When I people on this board talk about guilt, I notice they are often talking about completely different things. So I looked around the web and found an article called "The Definitive Guide to Guilt" posted on Psychology Today website on August 11, 2012. Here is a summary:
Cause #1: Guilt for something you did. You actually did something wrong. – Feeling guilty for an action deserving of remorse is normal; to not feel guilty may be a sign of psychopathy. The problems occur when you ruminate over this guilt. An action in the past cannot be changed, no matter how much you wish it would. Accept the fact that this happened, apologize to the person or persons you harmed, and then figure out how to avoid committing the same act in the future.
Cause #2: Guilt for something you didn’t do, but want to. You’re thinking about doing something that deviates from your own moral code or that is dishonest, unfaithful, or illegal. Like Jimmy Carter, you may have mentally lusted after someone other than your spouse or long-term partner. – To cope with this type of guilt, you can recognize that you have these illicit thoughts, accept them as part of who you are right now, and then, commit yourself to changing your behavior so that you don’t follow through on them.

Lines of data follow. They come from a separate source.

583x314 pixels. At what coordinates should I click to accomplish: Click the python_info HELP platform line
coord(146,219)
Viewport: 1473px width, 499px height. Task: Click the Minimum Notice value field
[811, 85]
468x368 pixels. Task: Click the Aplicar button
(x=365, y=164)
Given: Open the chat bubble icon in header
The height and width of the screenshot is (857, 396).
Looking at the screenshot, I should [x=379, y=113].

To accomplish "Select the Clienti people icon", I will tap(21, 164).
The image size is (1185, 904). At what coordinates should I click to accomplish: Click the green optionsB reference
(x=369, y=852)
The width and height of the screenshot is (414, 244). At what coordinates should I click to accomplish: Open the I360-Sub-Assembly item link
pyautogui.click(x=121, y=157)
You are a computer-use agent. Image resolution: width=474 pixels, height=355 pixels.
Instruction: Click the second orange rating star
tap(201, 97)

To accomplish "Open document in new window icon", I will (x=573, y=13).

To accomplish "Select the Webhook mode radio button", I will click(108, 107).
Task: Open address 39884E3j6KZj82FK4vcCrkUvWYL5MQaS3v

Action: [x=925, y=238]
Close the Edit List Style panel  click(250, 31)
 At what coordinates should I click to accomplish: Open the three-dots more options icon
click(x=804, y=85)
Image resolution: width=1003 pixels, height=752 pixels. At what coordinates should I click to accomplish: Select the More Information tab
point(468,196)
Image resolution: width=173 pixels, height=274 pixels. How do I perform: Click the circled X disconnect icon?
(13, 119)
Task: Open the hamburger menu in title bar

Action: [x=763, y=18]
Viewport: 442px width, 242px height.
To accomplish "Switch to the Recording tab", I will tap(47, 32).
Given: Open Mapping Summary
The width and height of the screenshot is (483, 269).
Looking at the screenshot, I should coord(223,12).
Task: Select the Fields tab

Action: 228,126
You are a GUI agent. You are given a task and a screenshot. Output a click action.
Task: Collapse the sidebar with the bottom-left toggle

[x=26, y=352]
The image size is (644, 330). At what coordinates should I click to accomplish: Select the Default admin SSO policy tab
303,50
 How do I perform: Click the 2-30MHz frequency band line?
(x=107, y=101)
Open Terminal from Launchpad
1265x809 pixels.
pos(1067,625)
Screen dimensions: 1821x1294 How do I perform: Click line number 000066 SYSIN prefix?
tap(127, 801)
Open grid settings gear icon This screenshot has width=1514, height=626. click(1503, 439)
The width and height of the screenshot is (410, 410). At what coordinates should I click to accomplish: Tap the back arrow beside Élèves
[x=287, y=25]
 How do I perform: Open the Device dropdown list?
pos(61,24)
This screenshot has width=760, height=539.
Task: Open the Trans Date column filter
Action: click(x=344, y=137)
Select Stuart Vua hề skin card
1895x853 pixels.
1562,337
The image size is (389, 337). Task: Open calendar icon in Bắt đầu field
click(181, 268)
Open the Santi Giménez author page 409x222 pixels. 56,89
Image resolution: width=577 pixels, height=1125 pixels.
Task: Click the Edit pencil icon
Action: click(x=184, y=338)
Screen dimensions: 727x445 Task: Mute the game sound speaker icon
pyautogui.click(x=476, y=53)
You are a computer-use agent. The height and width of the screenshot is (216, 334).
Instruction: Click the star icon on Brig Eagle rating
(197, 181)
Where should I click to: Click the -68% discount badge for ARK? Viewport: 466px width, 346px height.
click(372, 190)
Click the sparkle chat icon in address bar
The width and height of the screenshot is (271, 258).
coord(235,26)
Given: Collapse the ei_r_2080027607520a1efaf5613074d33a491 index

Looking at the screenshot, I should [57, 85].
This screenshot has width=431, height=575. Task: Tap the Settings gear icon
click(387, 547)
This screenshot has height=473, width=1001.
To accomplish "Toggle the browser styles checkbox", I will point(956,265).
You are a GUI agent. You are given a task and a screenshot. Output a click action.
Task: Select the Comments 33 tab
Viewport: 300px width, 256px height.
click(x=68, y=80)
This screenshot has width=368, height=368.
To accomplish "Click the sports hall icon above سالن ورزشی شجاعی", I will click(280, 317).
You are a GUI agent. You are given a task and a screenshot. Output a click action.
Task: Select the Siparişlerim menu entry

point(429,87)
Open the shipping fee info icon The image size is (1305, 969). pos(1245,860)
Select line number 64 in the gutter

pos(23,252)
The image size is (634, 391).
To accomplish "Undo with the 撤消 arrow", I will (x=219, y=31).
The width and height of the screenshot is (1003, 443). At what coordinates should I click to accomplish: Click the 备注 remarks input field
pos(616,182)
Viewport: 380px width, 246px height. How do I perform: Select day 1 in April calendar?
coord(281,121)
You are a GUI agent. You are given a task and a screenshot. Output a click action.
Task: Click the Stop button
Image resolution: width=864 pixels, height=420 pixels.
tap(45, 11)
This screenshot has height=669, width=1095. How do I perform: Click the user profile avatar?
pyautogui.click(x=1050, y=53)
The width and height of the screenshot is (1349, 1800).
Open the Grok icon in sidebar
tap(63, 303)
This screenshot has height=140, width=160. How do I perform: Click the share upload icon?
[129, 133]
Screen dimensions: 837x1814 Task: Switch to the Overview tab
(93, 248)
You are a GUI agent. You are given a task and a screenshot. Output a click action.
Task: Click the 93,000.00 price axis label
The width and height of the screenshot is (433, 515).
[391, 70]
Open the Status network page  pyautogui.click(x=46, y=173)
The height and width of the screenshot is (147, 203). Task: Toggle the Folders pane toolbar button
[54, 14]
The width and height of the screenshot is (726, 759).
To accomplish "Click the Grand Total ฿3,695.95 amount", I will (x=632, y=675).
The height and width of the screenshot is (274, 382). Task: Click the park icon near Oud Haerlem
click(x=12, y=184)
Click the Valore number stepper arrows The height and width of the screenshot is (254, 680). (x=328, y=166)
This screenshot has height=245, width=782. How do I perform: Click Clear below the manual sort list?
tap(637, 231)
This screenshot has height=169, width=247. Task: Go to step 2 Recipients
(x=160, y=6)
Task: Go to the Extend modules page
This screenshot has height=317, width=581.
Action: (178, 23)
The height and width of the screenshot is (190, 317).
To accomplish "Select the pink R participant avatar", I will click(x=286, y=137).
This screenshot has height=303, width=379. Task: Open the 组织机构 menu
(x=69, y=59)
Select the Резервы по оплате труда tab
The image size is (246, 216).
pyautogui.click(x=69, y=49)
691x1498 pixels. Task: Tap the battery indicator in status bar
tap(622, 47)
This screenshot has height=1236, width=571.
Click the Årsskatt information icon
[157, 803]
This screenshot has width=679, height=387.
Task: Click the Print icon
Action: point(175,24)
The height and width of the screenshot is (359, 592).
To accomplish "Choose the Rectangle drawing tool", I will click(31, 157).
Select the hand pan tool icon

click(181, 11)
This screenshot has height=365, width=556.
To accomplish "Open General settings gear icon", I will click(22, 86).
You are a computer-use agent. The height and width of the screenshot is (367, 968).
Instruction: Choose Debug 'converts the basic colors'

Cause #3: Guilt for something you think you did. If you think you did something wrong, you can experience almost as much guilt as if you actually committed the act. One typical cognitive source of guilt is the magical belief that you can jinx people by thinking about them in a negative or hurtful way. – Before you start accusing yourself of wrongdoing, make sure that the wrongdoing actually took place. If you’re distorting your recollection of events to make you seem more at fault than you are, it’s time for a hearty dose of reality testing.
Cause #4: Guilt that you didn’t do enough to help someone. Perhaps you feel you should have done more to help a friend who is ill or who is caring for an ill relative. You may have given hours of your free time to help that person, but you find you can’t continue to do so. – It’s important to separate your desire to help from the guilt you fear will overwhelm you if you don’t. Acting out of guilt can only drain you further and ultimately make you a less effective helper.
Cause #5: Guilt that you’re doing better than someone else. The experience of survivor guilt is experienced by combat veterans who outlive their fellow troops, people who lose families, friends, or neighbors in disasters, and those who make a better life for themselves than do their family or friends. – The only way to cure yourself of survivor guilt is to remind yourself of how proud, glad, and invested those who love and care for you. Remind yourself, as hard as it might be, that your own failure will not help bring someone back to life, nor will it make others who love you feel better about themselves.
My guilt at this moment is due to Cause #1. I actually did something wrong. Instead of the work I was supposed to be doing, I went on this site, read the recent posts and looked up a subject that is more interesting to me than the work I am supposed to be doing. I guess I need to apologize to somebody (myself?) and get back to work. Bye.
For Cause #2, another possibility is your moral code adjusts so that the action you're thinking about doesn't seem wrong any more. On the face of it this seems a risky and wrong move, but on the other hand it's something that happens to almost everyone, gradually, as they grow up.
For example, some religions forbid members of the opposite sex from dancing with each other; few others would blame someone who decided it was not an offense against God and did it anyway. Disobeying one's parents? Sometimes there's no other way. My wife used to feel a little bit guilty about having smoked pot in college, but then she discovered that it helped with the pain while she was recovering from surgery, and it was a victimless crime in any case.